Take the latest campaign by O2. ‘Breath It All In’ is an astrological adventure, exploring the creation of the Earth. For many brands this would represent a leftfield choice of subject matter. However, in O2’s instance, science, technology, engineering and mathematics (or ‘STEM’) is one of the most important value areas for the brand’s audience as identified by our Brand Compass tool, helping it to achieve a 96% TV social lift.

Mining this data can ensure you align a campaign with your audience’s preferences and that it resonates with those you’re trying to reach.

Create surround sound

Consumers don’t interact with media in a vacuum. TV and digital media have become inextricably linked. Take the phenomenon of second-screening that I’m sure we’ve all experienced first-hand in our living rooms, with attention pinging back and forth between devices. Data collected at the same time the ads air allows brands to mimic consumer behaviour, informing broadcast buys and vice versa.

So how are brands looking to make the most of air time on broadcast channels? Looking at Tesco’s recent centenary celebrations, the campaign brought back retro British characters Morph and Mr Motivator across TV, print, radio, social, digital, while also appearing on billboards, bus stops and in newspapers across the UK.

It’s about creating a surround sound. The campaign also went beyond simply advertising to offer Clubcard customers additional deals. Products from Tesco discount chain Jack’s also appeared in 851 stores for the first time, bringing the campaign all the way through to in-store experience. In this way, Tesco builds a connection that resonates across channels and audiences, and that ultimately engages everyone with something they care about.

Tell stories

Ads like BA’s prove the point that TV media is measurable by emotional impact. The airline’s hundredth anniversary advert took us step-by-step through the things that make us British with an all-star cast including Olivia Coleman, Gary Oldman, Anthony Joshua and Riz Ahmed.

While the ad only aired in February, quick entry into the top 10 by TV social lift may well be a reflection of the bump the campaign received after Olivia Colman’s Academy Award win. The actress signs off the ad referencing ‘rather a lot of tea’ as an essential accoutrement to being British.

By taking us on a journey through the creation of a nationality we relate to personally, the ad generated a social lift of over 100%. But you didn’t need our data to tell you that. You felt the lift in your spirit the minute the ad was over. It played out similarly with John Lewis’ Christmas spot featuring Elton John, which topped the charts for 4C’s Christmas Social Lift Rankings at 135% increase.

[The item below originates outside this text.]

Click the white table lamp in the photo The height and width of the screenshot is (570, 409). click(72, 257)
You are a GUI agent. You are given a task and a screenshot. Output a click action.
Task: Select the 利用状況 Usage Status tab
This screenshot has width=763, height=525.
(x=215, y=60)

Don’t let anyone mark their own homework

Month after month, year after year, we see brands investing millions into their TV efforts only to fall on deaf ears. As brands invest in cross-channel video strategies to reach their audiences with the most engaging content across touchpoints, a measurement strategy that takes all channels into account is vital.

In a modern media world, figures like social lift represent a more holistic view of advertising’s net effect than just counting views or viewers. If an ad really did tell a story and successfully engaged audiences around something they truly care about, then they’re going to talk about it.

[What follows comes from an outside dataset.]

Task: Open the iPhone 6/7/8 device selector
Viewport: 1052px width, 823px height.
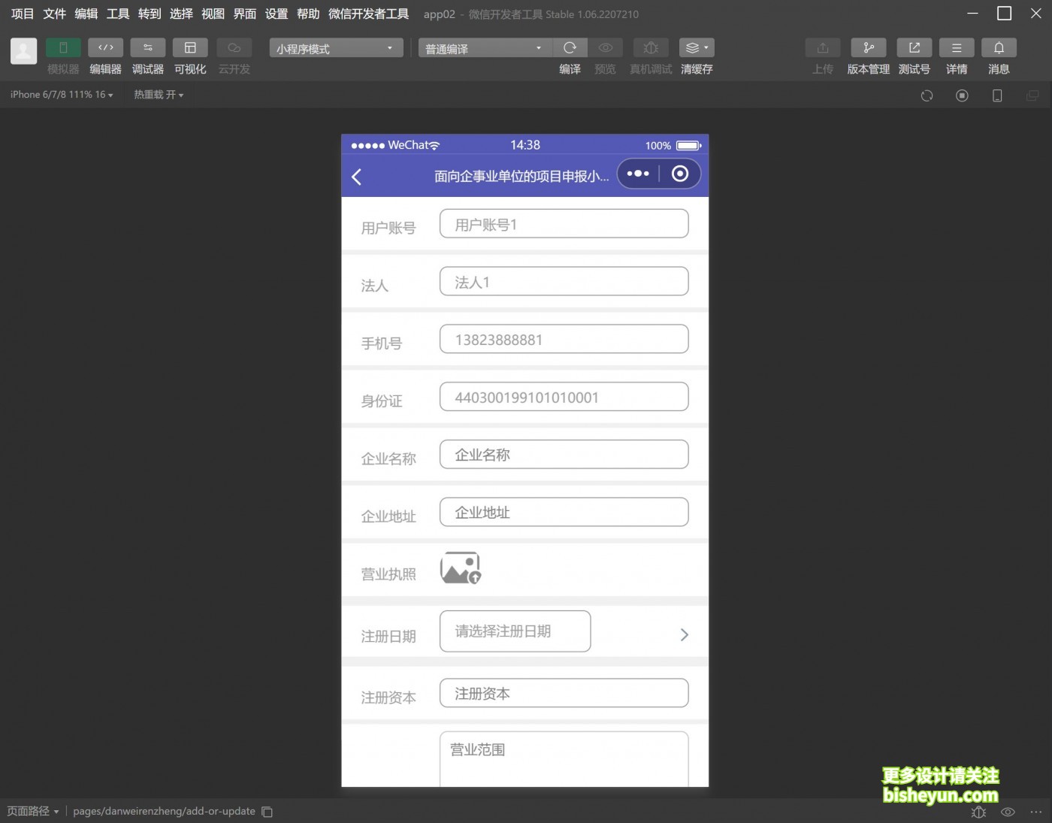Action: [60, 94]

Ultimately, TV is a medium that still offers so much potential, but we’re approaching a watershed moment. As the ads we encounter online become more intuitive and drive higher performance, attention is turning to how broadcasts can achieve the same levels of engagement.

Second-screening is a vital intermediary, enabling the personalisation of the campaigns being viewed on TV and also offering up far better metrics via digital channels. But our destination remains rooted in the advancement of television to a point where the distinctions between broadcast and digital cease.

Winning traction with advanced TV campaigns hinges on understanding the new opportunities available with targeting and measurement, but brands also must adhere to the same rules of originality, authenticity and personalisation that have always been the hallmark of good advertising.